_Goal_
From the data below, select each line that contains the word "accomplish" and copy those lines.

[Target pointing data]
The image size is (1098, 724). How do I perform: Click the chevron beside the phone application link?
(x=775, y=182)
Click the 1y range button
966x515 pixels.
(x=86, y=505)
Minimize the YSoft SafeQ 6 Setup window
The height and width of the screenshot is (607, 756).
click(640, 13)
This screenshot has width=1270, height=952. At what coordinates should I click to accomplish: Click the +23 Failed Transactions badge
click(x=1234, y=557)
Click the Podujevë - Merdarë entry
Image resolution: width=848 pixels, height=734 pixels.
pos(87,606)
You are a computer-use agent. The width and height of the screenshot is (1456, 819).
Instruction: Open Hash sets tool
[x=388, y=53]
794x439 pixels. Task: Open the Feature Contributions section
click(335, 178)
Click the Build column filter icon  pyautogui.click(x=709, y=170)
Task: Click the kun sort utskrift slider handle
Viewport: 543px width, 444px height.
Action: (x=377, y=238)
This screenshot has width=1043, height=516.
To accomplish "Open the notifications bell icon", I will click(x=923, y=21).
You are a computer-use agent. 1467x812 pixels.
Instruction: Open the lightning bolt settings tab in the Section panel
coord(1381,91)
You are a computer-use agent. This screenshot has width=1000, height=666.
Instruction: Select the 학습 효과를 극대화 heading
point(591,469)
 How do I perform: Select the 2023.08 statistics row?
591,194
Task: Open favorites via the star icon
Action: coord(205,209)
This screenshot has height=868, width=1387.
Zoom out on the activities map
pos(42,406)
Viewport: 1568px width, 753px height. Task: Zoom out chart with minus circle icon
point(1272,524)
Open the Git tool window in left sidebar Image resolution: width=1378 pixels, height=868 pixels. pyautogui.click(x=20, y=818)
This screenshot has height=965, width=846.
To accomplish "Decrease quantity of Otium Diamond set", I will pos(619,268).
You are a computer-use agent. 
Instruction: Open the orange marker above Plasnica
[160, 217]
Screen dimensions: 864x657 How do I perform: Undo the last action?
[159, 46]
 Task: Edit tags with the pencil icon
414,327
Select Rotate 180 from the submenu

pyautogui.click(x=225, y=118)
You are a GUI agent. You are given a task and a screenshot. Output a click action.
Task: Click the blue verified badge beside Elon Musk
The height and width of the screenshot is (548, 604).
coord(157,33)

_Final result_
This screenshot has width=1270, height=952. At what coordinates should I click to accomplish: Click the +23 Failed Transactions badge
To accomplish "Open the notifications bell icon", I will click(x=923, y=21).
To accomplish "Decrease quantity of Otium Diamond set", I will pos(619,268).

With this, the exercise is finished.